__Assigned task__
Filter the listing below down to the lines with the word "Save" and copy those.

__Input data__
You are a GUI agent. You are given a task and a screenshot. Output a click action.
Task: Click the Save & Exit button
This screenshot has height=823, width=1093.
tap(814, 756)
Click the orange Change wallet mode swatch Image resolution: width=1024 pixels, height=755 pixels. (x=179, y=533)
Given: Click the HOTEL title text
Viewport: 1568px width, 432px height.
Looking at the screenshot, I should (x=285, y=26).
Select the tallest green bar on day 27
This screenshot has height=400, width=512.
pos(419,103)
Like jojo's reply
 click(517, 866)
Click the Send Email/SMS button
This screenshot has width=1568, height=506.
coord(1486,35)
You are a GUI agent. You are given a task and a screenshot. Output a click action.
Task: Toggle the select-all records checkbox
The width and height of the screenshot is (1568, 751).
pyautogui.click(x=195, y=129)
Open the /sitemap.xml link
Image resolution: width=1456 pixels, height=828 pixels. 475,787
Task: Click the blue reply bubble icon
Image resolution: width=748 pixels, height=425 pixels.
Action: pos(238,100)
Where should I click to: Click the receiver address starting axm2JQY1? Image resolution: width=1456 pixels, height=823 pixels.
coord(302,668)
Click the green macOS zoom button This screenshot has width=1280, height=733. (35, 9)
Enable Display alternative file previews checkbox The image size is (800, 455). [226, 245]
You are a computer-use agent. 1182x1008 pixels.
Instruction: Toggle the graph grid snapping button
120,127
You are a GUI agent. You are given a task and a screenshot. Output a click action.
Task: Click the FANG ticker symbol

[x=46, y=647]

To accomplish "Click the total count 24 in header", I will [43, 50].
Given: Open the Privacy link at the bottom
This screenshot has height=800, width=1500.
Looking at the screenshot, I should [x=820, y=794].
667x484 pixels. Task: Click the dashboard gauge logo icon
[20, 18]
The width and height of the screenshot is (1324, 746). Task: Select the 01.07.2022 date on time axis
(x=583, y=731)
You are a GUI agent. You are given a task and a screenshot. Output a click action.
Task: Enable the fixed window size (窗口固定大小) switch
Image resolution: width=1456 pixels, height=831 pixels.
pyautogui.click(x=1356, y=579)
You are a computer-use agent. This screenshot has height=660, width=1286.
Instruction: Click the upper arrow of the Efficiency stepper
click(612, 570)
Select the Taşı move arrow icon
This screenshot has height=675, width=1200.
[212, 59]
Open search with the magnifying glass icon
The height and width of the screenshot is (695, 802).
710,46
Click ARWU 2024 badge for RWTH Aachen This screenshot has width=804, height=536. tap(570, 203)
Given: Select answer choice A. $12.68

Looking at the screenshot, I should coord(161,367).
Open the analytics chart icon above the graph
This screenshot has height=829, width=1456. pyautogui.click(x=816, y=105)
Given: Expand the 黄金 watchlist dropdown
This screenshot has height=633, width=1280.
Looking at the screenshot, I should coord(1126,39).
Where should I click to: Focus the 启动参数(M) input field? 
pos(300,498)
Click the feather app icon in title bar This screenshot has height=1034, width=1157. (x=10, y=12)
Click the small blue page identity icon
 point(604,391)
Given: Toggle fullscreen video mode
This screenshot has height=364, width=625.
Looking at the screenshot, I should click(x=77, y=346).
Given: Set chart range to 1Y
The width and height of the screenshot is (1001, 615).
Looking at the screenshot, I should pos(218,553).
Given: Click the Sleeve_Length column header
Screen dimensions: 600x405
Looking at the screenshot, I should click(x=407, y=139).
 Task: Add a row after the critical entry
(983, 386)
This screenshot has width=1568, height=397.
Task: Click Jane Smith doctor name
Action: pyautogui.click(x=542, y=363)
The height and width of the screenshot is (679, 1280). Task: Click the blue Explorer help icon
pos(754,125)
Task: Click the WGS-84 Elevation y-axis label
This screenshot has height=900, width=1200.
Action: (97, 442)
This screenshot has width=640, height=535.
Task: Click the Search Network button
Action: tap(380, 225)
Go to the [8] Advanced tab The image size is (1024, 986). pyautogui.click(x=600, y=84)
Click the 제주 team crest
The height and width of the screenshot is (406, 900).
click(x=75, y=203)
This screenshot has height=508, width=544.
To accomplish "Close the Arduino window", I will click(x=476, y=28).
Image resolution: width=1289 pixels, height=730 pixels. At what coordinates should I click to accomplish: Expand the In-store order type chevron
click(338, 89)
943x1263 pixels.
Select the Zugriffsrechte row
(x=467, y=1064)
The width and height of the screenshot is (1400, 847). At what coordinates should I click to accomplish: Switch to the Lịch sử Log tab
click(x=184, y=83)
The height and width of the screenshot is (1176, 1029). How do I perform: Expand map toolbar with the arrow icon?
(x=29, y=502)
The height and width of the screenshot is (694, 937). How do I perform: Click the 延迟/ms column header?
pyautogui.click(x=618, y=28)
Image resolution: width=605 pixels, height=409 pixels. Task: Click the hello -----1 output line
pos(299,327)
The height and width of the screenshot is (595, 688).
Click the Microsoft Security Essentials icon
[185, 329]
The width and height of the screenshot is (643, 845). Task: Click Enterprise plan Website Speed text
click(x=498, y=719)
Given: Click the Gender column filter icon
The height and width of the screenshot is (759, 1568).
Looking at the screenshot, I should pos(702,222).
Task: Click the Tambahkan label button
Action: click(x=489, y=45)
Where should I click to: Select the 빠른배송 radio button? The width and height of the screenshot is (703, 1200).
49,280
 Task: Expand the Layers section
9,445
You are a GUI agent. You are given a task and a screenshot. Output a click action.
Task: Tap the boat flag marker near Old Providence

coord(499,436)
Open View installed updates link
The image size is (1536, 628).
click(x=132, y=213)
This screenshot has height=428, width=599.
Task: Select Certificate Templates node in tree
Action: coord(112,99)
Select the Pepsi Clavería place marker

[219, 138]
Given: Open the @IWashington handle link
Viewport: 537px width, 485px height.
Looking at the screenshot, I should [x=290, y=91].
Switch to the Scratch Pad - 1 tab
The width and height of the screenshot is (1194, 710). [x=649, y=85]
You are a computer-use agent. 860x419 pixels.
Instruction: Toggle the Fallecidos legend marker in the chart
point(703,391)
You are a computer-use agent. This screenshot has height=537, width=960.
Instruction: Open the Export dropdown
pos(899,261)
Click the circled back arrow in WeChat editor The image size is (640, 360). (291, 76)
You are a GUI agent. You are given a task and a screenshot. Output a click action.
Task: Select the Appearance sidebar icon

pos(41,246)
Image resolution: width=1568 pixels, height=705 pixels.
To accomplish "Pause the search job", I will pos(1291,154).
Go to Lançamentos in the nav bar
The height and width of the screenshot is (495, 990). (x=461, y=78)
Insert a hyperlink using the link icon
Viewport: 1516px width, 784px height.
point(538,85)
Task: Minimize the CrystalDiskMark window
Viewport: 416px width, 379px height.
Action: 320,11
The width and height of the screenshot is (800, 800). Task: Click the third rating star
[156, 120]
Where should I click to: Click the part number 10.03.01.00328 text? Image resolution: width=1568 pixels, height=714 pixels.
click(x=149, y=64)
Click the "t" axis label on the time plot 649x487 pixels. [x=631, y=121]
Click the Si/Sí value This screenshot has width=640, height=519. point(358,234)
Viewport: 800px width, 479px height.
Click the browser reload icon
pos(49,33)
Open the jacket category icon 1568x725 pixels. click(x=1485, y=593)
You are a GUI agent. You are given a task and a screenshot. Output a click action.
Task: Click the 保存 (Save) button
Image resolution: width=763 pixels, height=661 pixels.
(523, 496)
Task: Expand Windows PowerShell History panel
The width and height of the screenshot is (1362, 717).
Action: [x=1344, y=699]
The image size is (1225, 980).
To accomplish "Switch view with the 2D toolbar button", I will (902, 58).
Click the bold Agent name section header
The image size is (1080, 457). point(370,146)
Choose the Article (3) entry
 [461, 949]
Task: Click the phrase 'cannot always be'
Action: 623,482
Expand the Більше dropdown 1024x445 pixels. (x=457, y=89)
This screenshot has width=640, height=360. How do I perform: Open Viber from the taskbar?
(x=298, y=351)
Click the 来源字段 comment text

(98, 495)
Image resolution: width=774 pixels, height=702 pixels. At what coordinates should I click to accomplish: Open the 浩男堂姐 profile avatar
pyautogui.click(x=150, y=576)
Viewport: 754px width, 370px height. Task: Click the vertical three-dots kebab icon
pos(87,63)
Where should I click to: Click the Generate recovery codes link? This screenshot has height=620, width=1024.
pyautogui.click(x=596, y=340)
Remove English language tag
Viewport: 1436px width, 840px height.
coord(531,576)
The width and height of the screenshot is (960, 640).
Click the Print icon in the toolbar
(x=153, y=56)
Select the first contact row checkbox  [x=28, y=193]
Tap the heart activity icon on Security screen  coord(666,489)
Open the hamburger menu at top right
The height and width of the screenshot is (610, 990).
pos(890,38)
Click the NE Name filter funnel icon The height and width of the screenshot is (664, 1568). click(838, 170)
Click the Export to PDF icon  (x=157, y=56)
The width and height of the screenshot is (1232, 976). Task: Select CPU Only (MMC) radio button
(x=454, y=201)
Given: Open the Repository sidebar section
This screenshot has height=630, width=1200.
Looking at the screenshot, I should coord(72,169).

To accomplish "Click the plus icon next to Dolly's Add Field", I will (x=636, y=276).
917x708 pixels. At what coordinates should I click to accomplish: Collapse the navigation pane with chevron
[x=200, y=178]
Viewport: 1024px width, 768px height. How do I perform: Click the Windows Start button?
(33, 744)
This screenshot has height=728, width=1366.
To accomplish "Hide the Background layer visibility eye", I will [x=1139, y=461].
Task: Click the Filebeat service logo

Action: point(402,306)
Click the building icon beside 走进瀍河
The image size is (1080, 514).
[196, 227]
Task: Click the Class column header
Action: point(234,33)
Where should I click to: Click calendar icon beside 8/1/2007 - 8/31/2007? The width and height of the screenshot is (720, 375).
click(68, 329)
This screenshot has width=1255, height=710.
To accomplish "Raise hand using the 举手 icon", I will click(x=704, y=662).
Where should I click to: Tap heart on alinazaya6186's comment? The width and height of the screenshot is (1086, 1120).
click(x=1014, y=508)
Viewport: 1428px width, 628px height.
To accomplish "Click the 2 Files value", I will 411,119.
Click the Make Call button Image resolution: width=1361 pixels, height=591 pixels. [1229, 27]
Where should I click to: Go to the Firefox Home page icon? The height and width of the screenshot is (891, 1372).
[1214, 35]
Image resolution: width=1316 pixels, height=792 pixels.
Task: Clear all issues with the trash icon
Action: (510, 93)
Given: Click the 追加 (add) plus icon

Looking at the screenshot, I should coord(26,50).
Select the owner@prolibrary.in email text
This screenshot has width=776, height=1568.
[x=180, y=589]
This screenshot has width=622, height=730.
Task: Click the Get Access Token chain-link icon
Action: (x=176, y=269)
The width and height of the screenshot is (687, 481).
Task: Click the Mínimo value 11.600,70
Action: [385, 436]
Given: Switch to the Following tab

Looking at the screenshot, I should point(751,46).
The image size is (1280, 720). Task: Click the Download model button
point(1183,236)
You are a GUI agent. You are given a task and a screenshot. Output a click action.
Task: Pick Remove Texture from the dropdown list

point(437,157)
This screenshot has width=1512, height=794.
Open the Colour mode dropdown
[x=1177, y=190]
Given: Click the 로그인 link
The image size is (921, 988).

__Response for this exercise__
Task: Click the Save & Exit button
Task: Click the 保存 (Save) button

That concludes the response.